→ **YOUR INSTRUCTIONS**:
Echo the data word for word, starting at the line with "1400x867 pixels." and ending after the line with "Action: click(108, 71)". Leave out the pictures.

→ **SUPPLIED DATA**:
start
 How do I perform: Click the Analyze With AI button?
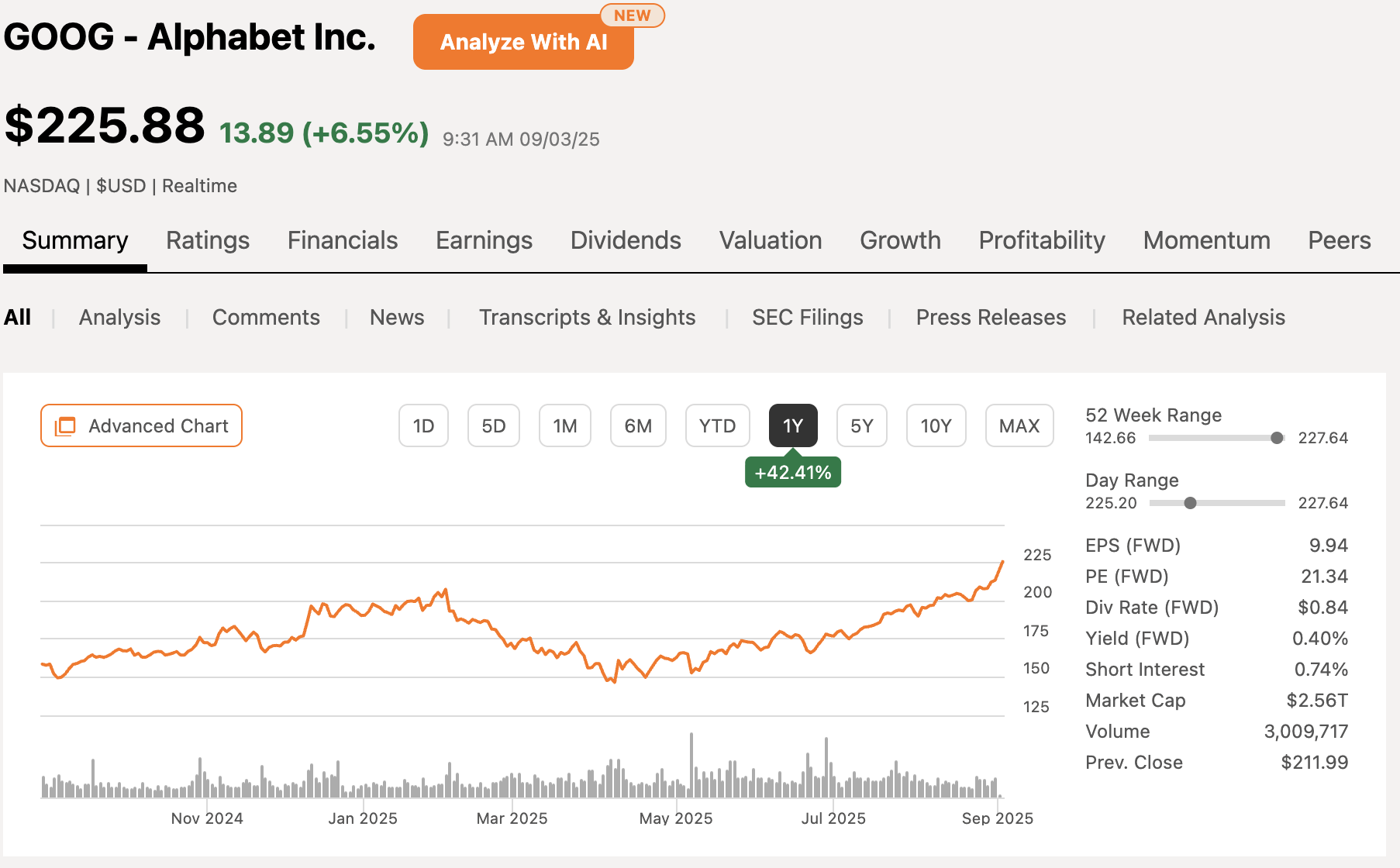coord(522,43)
end
start
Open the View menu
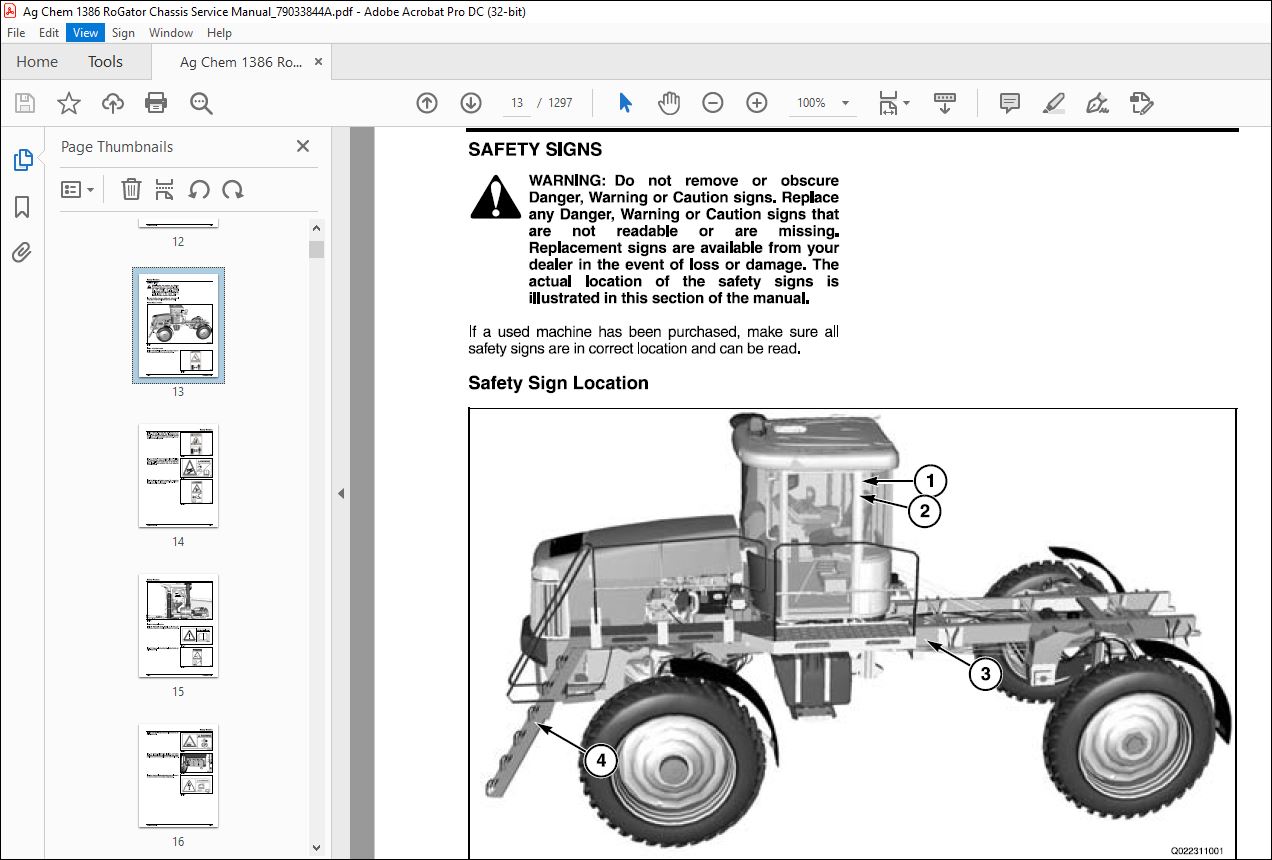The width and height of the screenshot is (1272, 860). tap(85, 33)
end
start
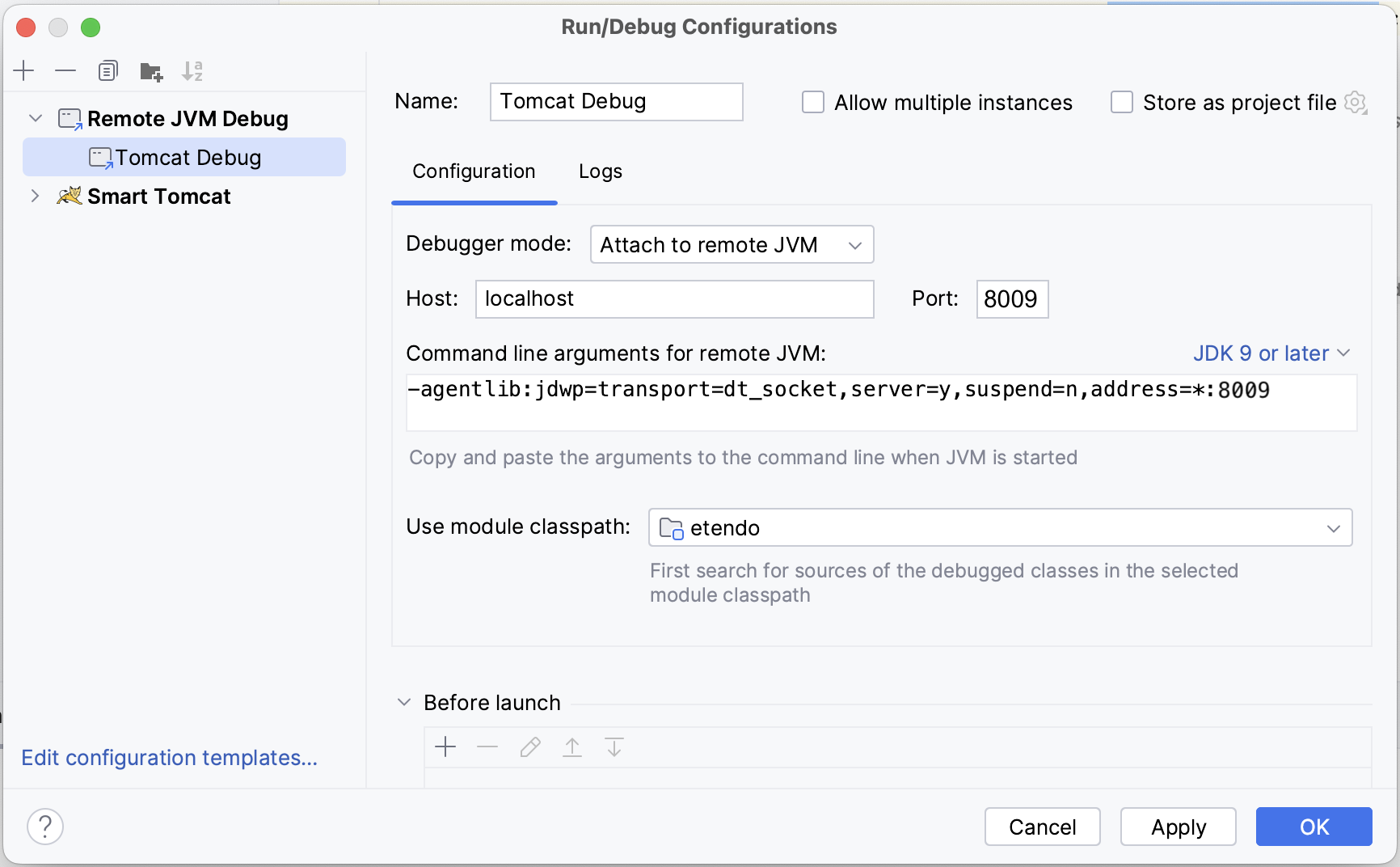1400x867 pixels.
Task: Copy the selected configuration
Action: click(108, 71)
end
→ **SOLUTION FOR THIS EXERCISE**:
1400x867 pixels.
Task: Copy the selected configuration
Action: click(108, 71)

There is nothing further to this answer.